Am I messing with the comma?

         

Biggus_D

2:45 am on Apr 2, 2007 (gmt 0)

10+ Year Member



I'm trying to get rid of the final "lang,en/" but I'm having a hard time trying to find the solution.

The URLs are now like

www.example.com/path/filenumber/lang,en/

And I want (really need to keep SERPs) them to be:

www.example.com/path/filenumber/

I've tried several combinations but I think that maybe is due the "," character:

RewriteRule ^([a-zA-Z0-9_-]+)/([a-zA-Z0-9_-]+)$ lang\,en/$1 [R=301,L]

Any idea?

Thank you very much

[edited by: jdMorgan at 4:05 am (utc) on April 2, 2007]
[edit reason] Example.com [/edit]

jdMorgan

6:34 pm on Apr 2, 2007 (gmt 0)

WebmasterWorld Senior Member 10+ Year Member



You'll need to change the links on your pages if you want to "change the URL." The "real" URL is determined by the links on your pages, while the "real" filepath is determined by your placement of files on your server.

So the links determine what will appear in search engine listings, while mod_rewrite can then be used in the URL-to-filename translation phase of server processing to map the URL back to the actual filepath of the desired content.

As mod_rewrite makes clear, URLs and filepaths are not the same thing, and in fact, need not have any fixed relationship with each other.
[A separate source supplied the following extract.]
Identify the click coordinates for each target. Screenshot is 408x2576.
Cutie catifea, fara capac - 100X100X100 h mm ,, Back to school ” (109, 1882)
A URL is a locator for use on the Web, while a filepath is a locater for use inside the server filesystem. mod_rewrite sits between the Web and the server filesystem, and can take part in the URL-to-filename translation.

RFC 2396 [faqs.org] defines the characters which are valid within the various URI components, and a comma is a reserved character. Therefore, I recommend that you change your URL convention to use an unreserved character, such as "-" or "_".